Tam aradığım gibiydi, İncecik parlak taşlardan askılı ve en sevdiğim renk olan mor. Can dostum, kankam, en yakın arkadaşım 32 gün sonra evleniyordu ve şu anda tek isteğim, onun düğün töreninde bu elbisenin içinde olmaktı.
Elbiseyi tek kişinin zor sığdığı kabinin içinde, akrobatik hareketlerle kan ter içinde kalarak giydim.Bu arada satış görevlisi dışarıda heyecanla, benden gelecek müjdeli (!) haberi beklemekteydi ancak küçük(!) bir sorun vardı ki, elbisenin arkasındaki fermuar 1 karışçık açık kalmıştı. Ya, “olmadı” diyerek satış görevlisinin zafer kazanmış bakışları arasında mağazadan süngüsü düşmüş asker gibi çıkacak yada 2.ve daha meşakatli bir yolu tercih edecektim…Elbette 2.yolu tercih ettim ve neşeli bir sesle “süper oldu vallahi, alıyorum” diye dışarıda bekleyen kıza seslendim..kızcağızın şaşkın ve hayretkar bir ses tonuyla “ burada ki aynadan da bir bakın isterseniz” diye seslenmesine, “gerek yok, çıkardım zaten” diye cevap verdim ve jet hızla soyunup elbiseyi kabin boşluğundan uzattım..
Sanki biri, “biz biliyoruz elbisenin arkası tamm 1 karış açık kaldı” diyecekmiş gibi korkudan başım önde, kimseciklerin yüzüne bakamadın hatırı sayılır bir meblağ ödeyip koşar adımlarla mağazadan çıktım…

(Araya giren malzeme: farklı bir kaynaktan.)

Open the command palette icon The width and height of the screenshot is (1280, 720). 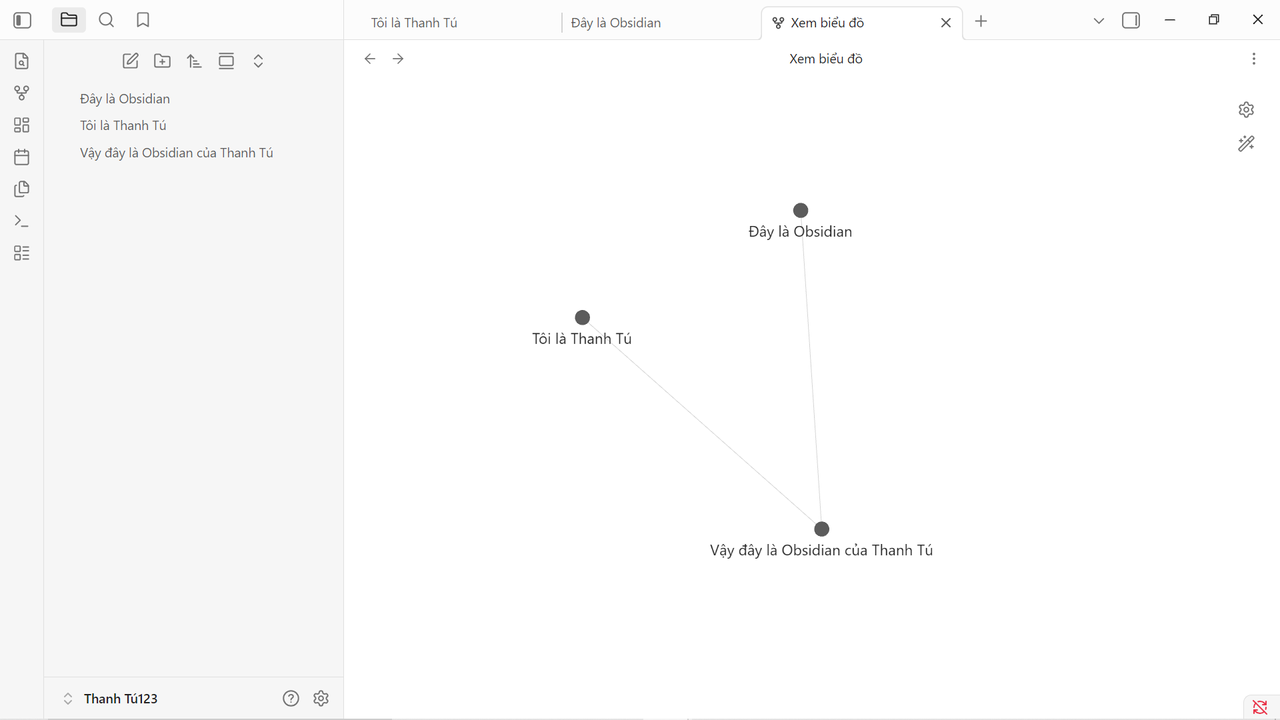coord(22,221)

Dışarı adım atar atmaz ilk cümlem sesli olarak kendime “ delimiyim ben” sormak oldu.Allahtan iç sesim “ valla sen delisin delisin” diye cicikızların bir dönem söylediği o pek popüler şarkıyla beni, kendimi, şahsımı teyid etti de rahatladım.
Eve vardığımda elimdeki karton kutuda maaşımın 1/5 ini bayıldığım ama bedenime olmayan bir elbise, o elbiseye girebilmek için vermem gereken en az 5-6 kilo ve bunu başarabilmem için sadece 32 günlük zamanım vardı..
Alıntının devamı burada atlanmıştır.